= Required action =
Write out the data below in full. Keep it exact.

Pixel coordinate grounding data:
***
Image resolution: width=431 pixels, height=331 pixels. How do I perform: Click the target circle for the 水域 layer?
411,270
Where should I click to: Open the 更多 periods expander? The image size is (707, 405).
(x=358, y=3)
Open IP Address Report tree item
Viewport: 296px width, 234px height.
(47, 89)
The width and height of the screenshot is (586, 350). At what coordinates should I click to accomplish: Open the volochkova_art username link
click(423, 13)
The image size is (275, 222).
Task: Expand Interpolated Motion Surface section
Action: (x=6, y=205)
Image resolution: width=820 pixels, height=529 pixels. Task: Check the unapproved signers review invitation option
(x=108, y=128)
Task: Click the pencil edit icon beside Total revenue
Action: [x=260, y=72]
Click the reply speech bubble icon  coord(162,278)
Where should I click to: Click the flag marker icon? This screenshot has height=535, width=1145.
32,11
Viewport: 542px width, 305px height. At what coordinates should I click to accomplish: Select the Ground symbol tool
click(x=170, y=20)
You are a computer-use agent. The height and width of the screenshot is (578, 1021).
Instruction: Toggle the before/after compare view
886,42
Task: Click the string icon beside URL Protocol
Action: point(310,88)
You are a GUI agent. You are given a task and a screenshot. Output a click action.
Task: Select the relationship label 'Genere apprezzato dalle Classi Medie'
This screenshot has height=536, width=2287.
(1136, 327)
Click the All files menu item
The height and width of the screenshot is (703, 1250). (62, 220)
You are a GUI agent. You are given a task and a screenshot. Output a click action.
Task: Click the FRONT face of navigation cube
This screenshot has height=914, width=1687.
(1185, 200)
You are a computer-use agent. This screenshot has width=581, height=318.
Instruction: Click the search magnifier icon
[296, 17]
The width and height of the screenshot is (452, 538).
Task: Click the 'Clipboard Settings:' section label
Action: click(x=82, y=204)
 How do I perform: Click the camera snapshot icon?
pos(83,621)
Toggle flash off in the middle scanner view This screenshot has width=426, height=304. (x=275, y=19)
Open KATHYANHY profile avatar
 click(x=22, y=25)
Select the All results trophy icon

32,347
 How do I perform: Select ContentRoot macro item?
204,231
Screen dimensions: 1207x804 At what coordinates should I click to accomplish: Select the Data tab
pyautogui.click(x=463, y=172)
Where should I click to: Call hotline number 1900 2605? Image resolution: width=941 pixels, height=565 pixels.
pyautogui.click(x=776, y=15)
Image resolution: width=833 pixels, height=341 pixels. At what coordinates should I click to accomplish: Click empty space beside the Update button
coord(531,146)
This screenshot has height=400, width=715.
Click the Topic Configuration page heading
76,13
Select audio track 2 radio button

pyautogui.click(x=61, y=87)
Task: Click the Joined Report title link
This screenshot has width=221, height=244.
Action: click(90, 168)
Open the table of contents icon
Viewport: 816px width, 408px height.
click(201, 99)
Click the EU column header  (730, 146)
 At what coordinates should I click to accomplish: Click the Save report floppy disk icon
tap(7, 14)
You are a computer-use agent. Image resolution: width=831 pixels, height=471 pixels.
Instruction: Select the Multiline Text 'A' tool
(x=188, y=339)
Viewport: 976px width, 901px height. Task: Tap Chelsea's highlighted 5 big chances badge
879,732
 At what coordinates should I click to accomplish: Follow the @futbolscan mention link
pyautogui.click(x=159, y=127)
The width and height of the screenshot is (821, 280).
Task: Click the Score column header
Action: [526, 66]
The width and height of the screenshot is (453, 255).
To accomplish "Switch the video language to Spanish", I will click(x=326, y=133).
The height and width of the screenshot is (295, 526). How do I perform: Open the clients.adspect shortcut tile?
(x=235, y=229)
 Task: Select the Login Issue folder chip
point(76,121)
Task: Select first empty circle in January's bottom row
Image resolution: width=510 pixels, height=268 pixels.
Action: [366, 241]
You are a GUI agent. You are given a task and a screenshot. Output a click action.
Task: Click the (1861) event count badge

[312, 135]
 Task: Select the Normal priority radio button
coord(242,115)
***
= Solution to this task =
Image resolution: width=431 pixels, height=331 pixels. How do I perform: Click the target circle for the 水域 layer?
411,270
Where should I click to: Open the 更多 periods expander? The image size is (707, 405).
(x=358, y=3)
Open IP Address Report tree item
Viewport: 296px width, 234px height.
(47, 89)
The width and height of the screenshot is (586, 350). At what coordinates should I click to accomplish: Open the volochkova_art username link
click(423, 13)
The image size is (275, 222).
Task: Expand Interpolated Motion Surface section
Action: (x=6, y=205)
Image resolution: width=820 pixels, height=529 pixels. Task: Check the unapproved signers review invitation option
(x=108, y=128)
Task: Click the pencil edit icon beside Total revenue
Action: [x=260, y=72]
Click the reply speech bubble icon  coord(162,278)
Where should I click to: Click the flag marker icon? This screenshot has height=535, width=1145.
32,11
Viewport: 542px width, 305px height. At what coordinates should I click to accomplish: Select the Ground symbol tool
click(x=170, y=20)
You are a computer-use agent. The height and width of the screenshot is (578, 1021).
Instruction: Toggle the before/after compare view
886,42
Task: Click the string icon beside URL Protocol
Action: point(310,88)
You are a GUI agent. You are given a task and a screenshot. Output a click action.
Task: Select the relationship label 'Genere apprezzato dalle Classi Medie'
This screenshot has height=536, width=2287.
(1136, 327)
Click the All files menu item
The height and width of the screenshot is (703, 1250). (62, 220)
You are a GUI agent. You are given a task and a screenshot. Output a click action.
Task: Click the FRONT face of navigation cube
This screenshot has height=914, width=1687.
(1185, 200)
You are a computer-use agent. This screenshot has width=581, height=318.
Instruction: Click the search magnifier icon
[296, 17]
The width and height of the screenshot is (452, 538).
Task: Click the 'Clipboard Settings:' section label
Action: click(x=82, y=204)
 How do I perform: Click the camera snapshot icon?
pos(83,621)
Toggle flash off in the middle scanner view This screenshot has width=426, height=304. (x=275, y=19)
Open KATHYANHY profile avatar
 click(x=22, y=25)
Select the All results trophy icon

32,347
 How do I perform: Select ContentRoot macro item?
204,231
Screen dimensions: 1207x804 At what coordinates should I click to accomplish: Select the Data tab
pyautogui.click(x=463, y=172)
Where should I click to: Call hotline number 1900 2605? Image resolution: width=941 pixels, height=565 pixels.
pyautogui.click(x=776, y=15)
Image resolution: width=833 pixels, height=341 pixels. At what coordinates should I click to accomplish: Click empty space beside the Update button
coord(531,146)
This screenshot has height=400, width=715.
Click the Topic Configuration page heading
76,13
Select audio track 2 radio button

pyautogui.click(x=61, y=87)
Task: Click the Joined Report title link
This screenshot has width=221, height=244.
Action: click(90, 168)
Open the table of contents icon
Viewport: 816px width, 408px height.
click(201, 99)
Click the EU column header  (730, 146)
 At what coordinates should I click to accomplish: Click the Save report floppy disk icon
tap(7, 14)
You are a computer-use agent. Image resolution: width=831 pixels, height=471 pixels.
Instruction: Select the Multiline Text 'A' tool
(x=188, y=339)
Viewport: 976px width, 901px height. Task: Tap Chelsea's highlighted 5 big chances badge
879,732
 At what coordinates should I click to accomplish: Follow the @futbolscan mention link
pyautogui.click(x=159, y=127)
The width and height of the screenshot is (821, 280).
Task: Click the Score column header
Action: [526, 66]
The width and height of the screenshot is (453, 255).
To accomplish "Switch the video language to Spanish", I will click(x=326, y=133).
The height and width of the screenshot is (295, 526). How do I perform: Open the clients.adspect shortcut tile?
(x=235, y=229)
 Task: Select the Login Issue folder chip
point(76,121)
Task: Select first empty circle in January's bottom row
Image resolution: width=510 pixels, height=268 pixels.
Action: [366, 241]
You are a GUI agent. You are given a task and a screenshot. Output a click action.
Task: Click the (1861) event count badge

[312, 135]
 Task: Select the Normal priority radio button
coord(242,115)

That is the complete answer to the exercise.